**Given records:**
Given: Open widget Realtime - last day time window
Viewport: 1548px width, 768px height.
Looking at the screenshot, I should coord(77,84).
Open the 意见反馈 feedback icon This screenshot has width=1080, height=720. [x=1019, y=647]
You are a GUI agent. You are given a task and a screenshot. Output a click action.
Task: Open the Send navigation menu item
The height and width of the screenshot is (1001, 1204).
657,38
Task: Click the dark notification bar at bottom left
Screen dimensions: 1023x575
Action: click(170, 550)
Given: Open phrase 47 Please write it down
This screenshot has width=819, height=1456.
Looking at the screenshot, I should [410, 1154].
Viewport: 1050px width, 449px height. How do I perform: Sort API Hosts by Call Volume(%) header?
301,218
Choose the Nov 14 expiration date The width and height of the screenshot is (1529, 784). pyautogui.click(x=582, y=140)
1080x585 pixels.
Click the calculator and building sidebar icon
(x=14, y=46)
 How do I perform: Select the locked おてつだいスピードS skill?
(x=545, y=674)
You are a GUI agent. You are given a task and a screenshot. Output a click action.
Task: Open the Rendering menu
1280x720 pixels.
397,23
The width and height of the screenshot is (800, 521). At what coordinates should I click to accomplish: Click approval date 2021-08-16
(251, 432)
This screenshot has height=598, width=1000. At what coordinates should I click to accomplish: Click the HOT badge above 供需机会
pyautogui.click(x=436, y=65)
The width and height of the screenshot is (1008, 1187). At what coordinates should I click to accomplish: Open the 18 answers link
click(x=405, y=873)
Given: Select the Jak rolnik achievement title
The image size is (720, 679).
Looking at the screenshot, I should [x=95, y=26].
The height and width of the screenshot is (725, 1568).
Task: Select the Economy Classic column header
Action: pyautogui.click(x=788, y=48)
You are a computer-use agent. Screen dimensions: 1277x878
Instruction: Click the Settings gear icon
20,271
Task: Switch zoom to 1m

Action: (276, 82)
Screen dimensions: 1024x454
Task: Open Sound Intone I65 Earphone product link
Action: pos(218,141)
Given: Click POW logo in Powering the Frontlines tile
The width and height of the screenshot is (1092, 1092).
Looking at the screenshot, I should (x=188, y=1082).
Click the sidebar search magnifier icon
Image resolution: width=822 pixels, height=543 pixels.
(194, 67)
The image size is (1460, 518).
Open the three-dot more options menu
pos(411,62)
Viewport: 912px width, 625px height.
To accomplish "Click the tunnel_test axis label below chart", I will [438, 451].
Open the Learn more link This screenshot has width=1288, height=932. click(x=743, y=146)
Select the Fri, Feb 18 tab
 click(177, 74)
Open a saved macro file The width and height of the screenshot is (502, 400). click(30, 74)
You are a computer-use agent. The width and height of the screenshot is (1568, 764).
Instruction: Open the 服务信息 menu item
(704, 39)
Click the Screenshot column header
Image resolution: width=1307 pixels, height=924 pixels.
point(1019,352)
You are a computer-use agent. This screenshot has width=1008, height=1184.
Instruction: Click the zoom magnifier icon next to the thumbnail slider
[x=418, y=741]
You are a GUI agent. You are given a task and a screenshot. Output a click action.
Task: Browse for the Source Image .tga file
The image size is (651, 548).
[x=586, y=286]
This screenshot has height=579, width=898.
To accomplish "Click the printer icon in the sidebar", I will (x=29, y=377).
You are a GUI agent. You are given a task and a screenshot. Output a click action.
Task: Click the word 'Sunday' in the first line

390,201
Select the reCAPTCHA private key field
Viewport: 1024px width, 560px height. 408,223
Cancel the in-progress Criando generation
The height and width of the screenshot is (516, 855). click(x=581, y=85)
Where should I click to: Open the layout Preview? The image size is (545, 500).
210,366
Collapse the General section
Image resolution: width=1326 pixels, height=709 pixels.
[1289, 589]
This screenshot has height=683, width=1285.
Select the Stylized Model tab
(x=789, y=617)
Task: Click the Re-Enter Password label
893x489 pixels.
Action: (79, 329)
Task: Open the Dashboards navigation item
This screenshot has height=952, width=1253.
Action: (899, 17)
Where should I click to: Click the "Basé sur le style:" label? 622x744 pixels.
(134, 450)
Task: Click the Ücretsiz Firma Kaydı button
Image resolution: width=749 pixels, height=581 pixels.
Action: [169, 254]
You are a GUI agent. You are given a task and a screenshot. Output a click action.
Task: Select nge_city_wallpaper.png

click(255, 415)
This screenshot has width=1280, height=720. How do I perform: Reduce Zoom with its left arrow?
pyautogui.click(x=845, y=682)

**Task brief:** What belongs in the answer is the line with "Task: Click the Ücretsiz Firma Kaydı button" plus every later line of the listing, copied word for word and nothing besides.

**Answer to this problem:**
Task: Click the Ücretsiz Firma Kaydı button
Image resolution: width=749 pixels, height=581 pixels.
Action: [169, 254]
You are a GUI agent. You are given a task and a screenshot. Output a click action.
Task: Select nge_city_wallpaper.png

click(255, 415)
This screenshot has width=1280, height=720. How do I perform: Reduce Zoom with its left arrow?
pyautogui.click(x=845, y=682)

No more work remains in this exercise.